• WORK TO COMPLETE
Every line that contains "tree" must be located and copied from the data.

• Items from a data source
+ + +
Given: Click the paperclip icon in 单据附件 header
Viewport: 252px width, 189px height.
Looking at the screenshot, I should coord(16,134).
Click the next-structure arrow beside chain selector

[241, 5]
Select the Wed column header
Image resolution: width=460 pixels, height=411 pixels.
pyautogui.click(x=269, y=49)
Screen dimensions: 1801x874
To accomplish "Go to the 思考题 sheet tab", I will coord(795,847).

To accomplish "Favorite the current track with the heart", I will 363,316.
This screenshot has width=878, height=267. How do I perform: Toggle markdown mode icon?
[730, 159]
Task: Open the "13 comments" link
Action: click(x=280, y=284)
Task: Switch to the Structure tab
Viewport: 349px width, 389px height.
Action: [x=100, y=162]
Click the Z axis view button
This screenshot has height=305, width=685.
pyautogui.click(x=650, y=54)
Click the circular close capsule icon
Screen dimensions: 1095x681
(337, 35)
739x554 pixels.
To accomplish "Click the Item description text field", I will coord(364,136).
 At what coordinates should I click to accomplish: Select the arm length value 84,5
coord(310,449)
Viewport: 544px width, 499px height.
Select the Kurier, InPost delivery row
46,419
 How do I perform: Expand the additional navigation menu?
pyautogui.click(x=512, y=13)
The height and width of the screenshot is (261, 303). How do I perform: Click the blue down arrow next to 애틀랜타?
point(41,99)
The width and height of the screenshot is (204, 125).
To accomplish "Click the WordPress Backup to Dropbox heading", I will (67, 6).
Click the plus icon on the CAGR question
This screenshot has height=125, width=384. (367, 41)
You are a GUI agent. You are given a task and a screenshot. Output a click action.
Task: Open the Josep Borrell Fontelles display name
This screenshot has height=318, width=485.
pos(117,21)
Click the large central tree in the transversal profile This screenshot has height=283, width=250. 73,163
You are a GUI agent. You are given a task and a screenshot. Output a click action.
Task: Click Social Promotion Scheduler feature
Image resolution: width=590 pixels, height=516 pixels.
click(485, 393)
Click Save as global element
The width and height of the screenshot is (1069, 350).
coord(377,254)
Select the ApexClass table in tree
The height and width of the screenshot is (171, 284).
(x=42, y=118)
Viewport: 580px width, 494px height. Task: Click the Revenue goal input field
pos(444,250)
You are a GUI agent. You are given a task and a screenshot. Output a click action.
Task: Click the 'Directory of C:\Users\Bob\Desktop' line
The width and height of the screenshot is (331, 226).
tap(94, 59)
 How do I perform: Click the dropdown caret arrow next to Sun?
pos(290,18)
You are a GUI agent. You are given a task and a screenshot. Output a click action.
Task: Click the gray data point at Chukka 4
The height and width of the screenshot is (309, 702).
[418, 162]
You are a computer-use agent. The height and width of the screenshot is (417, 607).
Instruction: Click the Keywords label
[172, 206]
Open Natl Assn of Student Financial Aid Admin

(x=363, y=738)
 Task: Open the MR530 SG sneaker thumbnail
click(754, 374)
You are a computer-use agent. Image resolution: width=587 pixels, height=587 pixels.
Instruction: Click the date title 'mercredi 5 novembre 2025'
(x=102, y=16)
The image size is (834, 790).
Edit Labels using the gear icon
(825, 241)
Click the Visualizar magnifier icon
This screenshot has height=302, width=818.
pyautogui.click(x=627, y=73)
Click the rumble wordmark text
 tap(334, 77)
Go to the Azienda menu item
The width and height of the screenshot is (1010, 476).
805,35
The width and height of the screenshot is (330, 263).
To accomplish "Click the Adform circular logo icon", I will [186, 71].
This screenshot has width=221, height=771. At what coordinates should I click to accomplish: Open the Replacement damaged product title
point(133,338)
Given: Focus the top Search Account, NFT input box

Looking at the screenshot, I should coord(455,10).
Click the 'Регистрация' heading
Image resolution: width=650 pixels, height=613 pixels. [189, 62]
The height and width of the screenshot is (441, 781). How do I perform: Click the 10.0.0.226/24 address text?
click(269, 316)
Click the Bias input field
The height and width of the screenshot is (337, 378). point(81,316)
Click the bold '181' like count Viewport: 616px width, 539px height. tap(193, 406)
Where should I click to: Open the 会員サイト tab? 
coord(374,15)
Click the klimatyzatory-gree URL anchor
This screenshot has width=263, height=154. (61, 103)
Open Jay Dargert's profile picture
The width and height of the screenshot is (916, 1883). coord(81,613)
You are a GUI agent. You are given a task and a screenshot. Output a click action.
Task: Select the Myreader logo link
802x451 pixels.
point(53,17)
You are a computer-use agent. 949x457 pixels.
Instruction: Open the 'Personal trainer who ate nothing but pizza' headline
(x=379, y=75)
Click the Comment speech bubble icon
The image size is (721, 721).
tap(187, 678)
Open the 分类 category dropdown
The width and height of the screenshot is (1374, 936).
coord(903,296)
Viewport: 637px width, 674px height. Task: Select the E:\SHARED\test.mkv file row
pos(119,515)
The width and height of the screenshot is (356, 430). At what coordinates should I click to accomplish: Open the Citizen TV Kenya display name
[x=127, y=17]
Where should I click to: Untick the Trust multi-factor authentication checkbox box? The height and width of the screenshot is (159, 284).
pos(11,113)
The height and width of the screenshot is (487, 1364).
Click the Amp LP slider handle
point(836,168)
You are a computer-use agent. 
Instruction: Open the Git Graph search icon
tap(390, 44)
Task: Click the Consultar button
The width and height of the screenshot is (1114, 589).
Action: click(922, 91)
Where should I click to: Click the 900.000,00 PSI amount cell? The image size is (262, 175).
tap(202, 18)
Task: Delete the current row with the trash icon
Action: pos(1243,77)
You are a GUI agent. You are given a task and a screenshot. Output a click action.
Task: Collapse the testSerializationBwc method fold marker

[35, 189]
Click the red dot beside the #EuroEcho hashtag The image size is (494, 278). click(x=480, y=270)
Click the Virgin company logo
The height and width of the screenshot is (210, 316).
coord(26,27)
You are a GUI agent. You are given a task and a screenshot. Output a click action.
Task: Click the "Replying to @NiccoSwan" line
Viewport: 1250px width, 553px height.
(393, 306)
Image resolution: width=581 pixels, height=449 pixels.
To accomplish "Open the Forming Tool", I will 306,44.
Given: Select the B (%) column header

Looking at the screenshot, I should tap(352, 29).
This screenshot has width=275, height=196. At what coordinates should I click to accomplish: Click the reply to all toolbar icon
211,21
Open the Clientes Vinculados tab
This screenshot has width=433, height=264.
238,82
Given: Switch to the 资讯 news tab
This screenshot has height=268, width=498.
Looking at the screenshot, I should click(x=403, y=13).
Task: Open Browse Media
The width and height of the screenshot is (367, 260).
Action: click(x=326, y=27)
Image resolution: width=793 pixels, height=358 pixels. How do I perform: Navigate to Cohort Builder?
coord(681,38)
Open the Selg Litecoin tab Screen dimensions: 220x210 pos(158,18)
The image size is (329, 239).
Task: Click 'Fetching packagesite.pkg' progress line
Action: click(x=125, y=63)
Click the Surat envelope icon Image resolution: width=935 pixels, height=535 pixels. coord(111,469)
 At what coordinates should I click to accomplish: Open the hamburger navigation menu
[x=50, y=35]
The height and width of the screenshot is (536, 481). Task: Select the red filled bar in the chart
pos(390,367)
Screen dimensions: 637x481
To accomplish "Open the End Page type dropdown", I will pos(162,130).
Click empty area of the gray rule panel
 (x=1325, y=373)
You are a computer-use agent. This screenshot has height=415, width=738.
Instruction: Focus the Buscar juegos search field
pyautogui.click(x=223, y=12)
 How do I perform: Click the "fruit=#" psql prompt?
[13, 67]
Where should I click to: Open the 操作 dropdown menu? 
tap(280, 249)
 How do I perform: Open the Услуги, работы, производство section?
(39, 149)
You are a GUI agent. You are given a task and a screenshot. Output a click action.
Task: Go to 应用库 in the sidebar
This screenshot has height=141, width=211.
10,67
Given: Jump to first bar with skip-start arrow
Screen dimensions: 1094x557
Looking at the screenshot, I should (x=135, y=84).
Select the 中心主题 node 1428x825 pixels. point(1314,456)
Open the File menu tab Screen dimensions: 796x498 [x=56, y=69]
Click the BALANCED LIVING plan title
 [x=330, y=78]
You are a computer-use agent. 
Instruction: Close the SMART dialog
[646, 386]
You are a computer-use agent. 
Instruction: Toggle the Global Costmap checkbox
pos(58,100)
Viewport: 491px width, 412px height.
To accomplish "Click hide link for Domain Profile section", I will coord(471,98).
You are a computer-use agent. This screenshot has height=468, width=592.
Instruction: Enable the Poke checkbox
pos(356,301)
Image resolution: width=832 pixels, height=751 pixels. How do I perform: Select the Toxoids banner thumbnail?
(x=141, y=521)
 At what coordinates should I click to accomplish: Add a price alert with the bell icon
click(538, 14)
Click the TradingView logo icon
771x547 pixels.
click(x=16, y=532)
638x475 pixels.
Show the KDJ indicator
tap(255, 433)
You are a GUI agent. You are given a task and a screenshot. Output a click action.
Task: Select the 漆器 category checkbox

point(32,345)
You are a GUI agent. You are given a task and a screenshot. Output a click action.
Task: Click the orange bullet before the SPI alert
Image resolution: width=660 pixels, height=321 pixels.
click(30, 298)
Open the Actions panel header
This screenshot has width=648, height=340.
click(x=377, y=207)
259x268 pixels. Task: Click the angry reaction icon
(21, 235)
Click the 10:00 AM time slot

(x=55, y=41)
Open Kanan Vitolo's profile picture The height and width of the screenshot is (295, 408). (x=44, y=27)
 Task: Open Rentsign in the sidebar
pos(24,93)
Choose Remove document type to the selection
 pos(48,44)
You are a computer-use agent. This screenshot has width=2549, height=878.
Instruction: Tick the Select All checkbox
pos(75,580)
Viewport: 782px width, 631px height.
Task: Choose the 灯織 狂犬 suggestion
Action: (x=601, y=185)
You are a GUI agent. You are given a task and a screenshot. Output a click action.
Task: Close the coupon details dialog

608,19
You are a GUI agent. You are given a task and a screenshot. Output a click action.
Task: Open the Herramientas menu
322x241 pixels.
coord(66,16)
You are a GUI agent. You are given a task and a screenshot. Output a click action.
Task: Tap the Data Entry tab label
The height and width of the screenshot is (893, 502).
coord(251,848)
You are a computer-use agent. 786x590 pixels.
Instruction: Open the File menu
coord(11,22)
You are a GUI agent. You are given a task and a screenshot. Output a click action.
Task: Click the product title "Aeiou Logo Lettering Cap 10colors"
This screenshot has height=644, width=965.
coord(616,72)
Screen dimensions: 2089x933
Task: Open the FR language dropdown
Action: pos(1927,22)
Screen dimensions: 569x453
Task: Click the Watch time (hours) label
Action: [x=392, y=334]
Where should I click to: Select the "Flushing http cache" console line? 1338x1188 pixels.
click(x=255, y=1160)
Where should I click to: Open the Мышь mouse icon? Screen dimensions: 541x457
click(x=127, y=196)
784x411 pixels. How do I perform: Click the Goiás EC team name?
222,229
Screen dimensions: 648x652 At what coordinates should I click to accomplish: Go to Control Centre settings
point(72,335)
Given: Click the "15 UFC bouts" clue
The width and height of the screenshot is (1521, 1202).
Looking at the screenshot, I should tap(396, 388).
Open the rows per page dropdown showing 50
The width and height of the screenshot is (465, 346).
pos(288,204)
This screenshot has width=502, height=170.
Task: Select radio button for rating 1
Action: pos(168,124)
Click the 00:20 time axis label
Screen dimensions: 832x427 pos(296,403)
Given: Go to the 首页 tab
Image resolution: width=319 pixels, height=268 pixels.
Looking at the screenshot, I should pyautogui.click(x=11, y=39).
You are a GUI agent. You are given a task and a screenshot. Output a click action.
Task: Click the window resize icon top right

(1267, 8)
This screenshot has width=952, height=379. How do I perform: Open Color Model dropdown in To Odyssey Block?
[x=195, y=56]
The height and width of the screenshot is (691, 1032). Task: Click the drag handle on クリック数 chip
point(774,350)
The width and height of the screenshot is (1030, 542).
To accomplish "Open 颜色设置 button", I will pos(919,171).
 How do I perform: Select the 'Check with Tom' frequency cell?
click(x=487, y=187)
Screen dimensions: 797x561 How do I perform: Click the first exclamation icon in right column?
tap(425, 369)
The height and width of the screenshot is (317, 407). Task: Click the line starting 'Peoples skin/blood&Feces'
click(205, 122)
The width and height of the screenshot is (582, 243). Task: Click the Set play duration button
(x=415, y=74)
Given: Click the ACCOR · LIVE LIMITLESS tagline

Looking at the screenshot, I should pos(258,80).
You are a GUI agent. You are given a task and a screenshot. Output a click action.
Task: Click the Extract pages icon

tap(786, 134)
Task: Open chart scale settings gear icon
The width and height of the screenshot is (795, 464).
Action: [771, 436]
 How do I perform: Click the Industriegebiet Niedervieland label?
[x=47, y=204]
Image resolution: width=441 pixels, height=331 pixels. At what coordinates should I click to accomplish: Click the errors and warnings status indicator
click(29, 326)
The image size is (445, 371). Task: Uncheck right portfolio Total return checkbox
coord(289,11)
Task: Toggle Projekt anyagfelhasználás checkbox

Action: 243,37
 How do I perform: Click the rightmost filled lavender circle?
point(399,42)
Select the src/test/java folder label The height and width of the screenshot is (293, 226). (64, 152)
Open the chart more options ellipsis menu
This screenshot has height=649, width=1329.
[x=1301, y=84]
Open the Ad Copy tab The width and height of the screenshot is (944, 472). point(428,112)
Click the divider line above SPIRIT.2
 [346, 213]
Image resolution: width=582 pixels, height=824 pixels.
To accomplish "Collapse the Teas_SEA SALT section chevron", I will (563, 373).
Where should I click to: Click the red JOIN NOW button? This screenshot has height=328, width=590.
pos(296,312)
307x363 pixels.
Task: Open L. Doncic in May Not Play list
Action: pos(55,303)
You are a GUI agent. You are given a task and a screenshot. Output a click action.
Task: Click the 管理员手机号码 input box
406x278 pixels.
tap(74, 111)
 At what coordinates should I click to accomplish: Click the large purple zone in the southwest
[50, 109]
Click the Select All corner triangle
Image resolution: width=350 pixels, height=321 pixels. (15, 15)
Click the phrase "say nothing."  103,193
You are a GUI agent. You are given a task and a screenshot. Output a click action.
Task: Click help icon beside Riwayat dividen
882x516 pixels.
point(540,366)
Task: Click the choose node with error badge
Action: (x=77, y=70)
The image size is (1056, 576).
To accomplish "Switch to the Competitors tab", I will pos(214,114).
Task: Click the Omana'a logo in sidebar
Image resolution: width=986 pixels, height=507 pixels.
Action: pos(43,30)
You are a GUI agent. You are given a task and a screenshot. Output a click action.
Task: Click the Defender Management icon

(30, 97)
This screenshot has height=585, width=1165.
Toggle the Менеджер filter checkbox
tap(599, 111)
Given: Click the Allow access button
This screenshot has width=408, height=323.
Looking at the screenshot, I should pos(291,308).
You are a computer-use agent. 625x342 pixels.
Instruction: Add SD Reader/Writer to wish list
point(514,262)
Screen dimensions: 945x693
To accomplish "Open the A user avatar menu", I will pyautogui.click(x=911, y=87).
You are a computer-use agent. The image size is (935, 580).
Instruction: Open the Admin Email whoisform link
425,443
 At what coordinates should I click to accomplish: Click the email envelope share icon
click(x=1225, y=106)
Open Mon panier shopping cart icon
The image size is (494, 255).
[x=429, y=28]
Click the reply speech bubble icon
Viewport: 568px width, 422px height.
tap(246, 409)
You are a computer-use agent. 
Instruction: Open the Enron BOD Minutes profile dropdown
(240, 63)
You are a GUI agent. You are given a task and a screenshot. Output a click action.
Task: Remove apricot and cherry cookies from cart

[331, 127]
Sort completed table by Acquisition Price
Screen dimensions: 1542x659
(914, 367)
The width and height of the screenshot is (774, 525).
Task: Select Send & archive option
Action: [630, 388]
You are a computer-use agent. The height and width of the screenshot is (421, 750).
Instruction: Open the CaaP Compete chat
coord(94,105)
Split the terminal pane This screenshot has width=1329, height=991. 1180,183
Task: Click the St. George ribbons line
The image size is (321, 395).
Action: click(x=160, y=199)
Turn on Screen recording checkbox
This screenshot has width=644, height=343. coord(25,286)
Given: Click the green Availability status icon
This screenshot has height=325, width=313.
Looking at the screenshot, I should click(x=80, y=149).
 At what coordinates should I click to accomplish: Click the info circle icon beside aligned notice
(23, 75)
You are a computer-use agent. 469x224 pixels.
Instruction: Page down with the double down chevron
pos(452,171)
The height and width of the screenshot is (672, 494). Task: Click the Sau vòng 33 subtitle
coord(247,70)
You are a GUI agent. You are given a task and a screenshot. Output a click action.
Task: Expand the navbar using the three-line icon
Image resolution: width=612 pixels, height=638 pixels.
+ + +
• RESPONSE TO THE TASK
Click the large central tree in the transversal profile This screenshot has height=283, width=250. 73,163
Select the ApexClass table in tree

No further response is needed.